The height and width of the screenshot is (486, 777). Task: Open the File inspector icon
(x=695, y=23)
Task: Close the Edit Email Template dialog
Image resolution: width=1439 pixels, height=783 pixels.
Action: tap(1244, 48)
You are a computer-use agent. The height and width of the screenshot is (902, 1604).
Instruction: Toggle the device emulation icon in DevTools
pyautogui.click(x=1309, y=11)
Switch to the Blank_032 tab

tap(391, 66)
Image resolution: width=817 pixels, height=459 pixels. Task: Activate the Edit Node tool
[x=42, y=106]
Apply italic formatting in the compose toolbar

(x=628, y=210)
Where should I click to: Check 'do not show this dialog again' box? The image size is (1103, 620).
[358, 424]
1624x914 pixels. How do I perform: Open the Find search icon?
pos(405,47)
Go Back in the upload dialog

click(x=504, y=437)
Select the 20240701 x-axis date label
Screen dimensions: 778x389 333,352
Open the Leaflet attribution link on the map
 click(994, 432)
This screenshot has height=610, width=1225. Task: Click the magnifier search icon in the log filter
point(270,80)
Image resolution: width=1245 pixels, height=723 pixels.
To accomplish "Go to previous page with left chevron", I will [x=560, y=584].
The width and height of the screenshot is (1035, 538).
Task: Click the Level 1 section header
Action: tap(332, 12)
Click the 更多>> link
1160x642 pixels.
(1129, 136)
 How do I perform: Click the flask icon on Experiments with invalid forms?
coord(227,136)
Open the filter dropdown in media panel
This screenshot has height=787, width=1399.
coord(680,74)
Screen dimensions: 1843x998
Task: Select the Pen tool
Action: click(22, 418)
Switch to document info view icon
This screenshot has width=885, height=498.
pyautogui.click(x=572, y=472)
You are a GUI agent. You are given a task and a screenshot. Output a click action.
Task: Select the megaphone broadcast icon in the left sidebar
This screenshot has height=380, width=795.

Exercise directions: Each line above is to be repeated exactly.

Response for this exercise:
The height and width of the screenshot is (486, 777). Task: Open the File inspector icon
(x=695, y=23)
Task: Close the Edit Email Template dialog
Image resolution: width=1439 pixels, height=783 pixels.
Action: tap(1244, 48)
You are a computer-use agent. The height and width of the screenshot is (902, 1604).
Instruction: Toggle the device emulation icon in DevTools
pyautogui.click(x=1309, y=11)
Switch to the Blank_032 tab

tap(391, 66)
Image resolution: width=817 pixels, height=459 pixels. Task: Activate the Edit Node tool
[x=42, y=106]
Apply italic formatting in the compose toolbar

(x=628, y=210)
Where should I click to: Check 'do not show this dialog again' box? The image size is (1103, 620).
[358, 424]
1624x914 pixels. How do I perform: Open the Find search icon?
pos(405,47)
Go Back in the upload dialog

click(x=504, y=437)
Select the 20240701 x-axis date label
Screen dimensions: 778x389 333,352
Open the Leaflet attribution link on the map
 click(994, 432)
This screenshot has height=610, width=1225. Task: Click the magnifier search icon in the log filter
point(270,80)
Image resolution: width=1245 pixels, height=723 pixels.
To accomplish "Go to previous page with left chevron", I will [x=560, y=584].
The width and height of the screenshot is (1035, 538).
Task: Click the Level 1 section header
Action: tap(332, 12)
Click the 更多>> link
1160x642 pixels.
(1129, 136)
 How do I perform: Click the flask icon on Experiments with invalid forms?
coord(227,136)
Open the filter dropdown in media panel
This screenshot has height=787, width=1399.
coord(680,74)
Screen dimensions: 1843x998
Task: Select the Pen tool
Action: click(22, 418)
Switch to document info view icon
This screenshot has width=885, height=498.
pyautogui.click(x=572, y=472)
You are a GUI agent. You are given a task and a screenshot. Output a click action.
Task: Select the megaphone broadcast icon in the left sidebar
This screenshot has height=380, width=795.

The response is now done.